15390.fb2
Вечер был еще не поздний, но очень темный; сквозь тучи, затянувшие небо, не светилась ни одна звезда; порывами налетал ветер, взмывал крутящимися столбами вверх и выводил гаммы стонов, воя и свиста в глубокой котловине, на дне которой лежала широкая, гладкая, белая от снега лента замерзшей реки. Река, узкие ее берега и высокие склоны котловины смутно белели в густом мраке. По одну сторону, наверху, простиралась безбрежная пустыня, лишь кое-где изрезанная тонкими черными черточками деревьев — быть может, молодых сосенок, оставшихся после вырубки бора.
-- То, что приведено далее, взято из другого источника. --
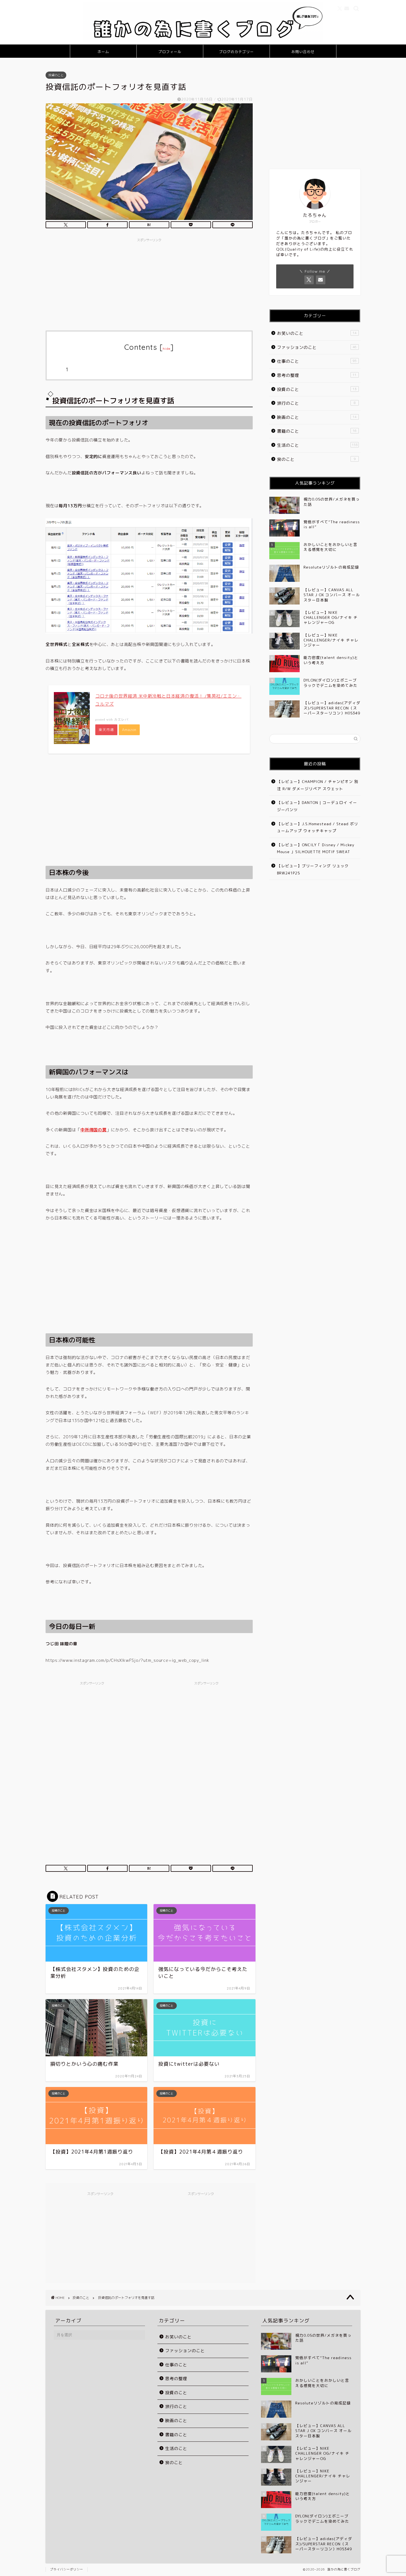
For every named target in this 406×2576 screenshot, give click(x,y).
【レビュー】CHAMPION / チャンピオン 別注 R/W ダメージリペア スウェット (317, 785)
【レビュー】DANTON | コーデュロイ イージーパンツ (317, 806)
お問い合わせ (303, 51)
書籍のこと (317, 431)
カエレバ (121, 719)
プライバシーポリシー (66, 2569)
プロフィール (169, 51)
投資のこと (56, 75)
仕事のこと (317, 361)
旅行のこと (316, 403)
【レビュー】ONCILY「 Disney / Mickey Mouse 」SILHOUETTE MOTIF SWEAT (315, 848)
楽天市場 (106, 729)
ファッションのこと (317, 347)
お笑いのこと (317, 333)
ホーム (103, 51)
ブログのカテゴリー (236, 51)
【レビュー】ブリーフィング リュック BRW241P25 (313, 869)
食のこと (316, 459)
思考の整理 (317, 375)
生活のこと (317, 445)
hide (166, 348)
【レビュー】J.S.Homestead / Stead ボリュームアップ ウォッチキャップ (317, 827)
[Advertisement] (149, 283)
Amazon (129, 729)
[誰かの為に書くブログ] (203, 41)
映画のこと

По другую сторону, еще выше, в темноте вырисовывались цепью крупных, темных до черноты точек деревенские домики. Они поблескивали рядом маленьких огоньков, похожих на красноватые мигающие глаза.
Издали, низом, по самой реке шла какая-то одинокая фигура. На фоне слабо белевшего снега она казалась тонкой черточкой, быстро пересекавшей густую, но менее черную, чем она, темноту. Между вздымавшимися по обе стороны высокими склонами человек выглядел маленьким и хрупким, словно былинка, плывущая по беспредельным просторам моря. Вокруг него от земли до неба разлились необъятные моря одиночества и ночи; клубящиеся, воющие вихри, казалось, несли его по широкому дикому и мрачному лону природы, и перед ее грозным могуществом и величием он был каплей, крупицей, песчинкой, стебельком травы, упавшим на дно пропасти.
Однако, несмотря на кажущуюся по контрасту с окружающим хрупкость, человек, шагавший по дну пропасти, должно быть, обладал большой силой: как искусный и опытный пловец вспарывает бурные валы, так он быстро, не уклоняясь с пути, вспарывал налетавшие волнами крутящиеся столбы вихрей. Черное дикое безлюдье, царившее вокруг, не вызывало в нем страха и не замедляло его шаг. Напротив, что-то сзади напирало на него, подталкивало, гнало все дальше, все стремительнее. Куда? Быть может, в какое-нибудь спасительное укрытие, прибежище, которое он один видел сквозь тьму, под слепящими глаза порывами ветра, а может быть, оно было незнакомо, даже неведомо и ему, и только взывало начертанными на небе огненными письменами. Вперед! Вперед! Лишь бы дальше!
Он шел быстро, прямо, не уклоняясь с пути, тихо, как призрак, скользя в менее черной, чем он, темноте; только время от времени палка его с коротким металлическим звуком ударяла по выступавшему из-под снега камню.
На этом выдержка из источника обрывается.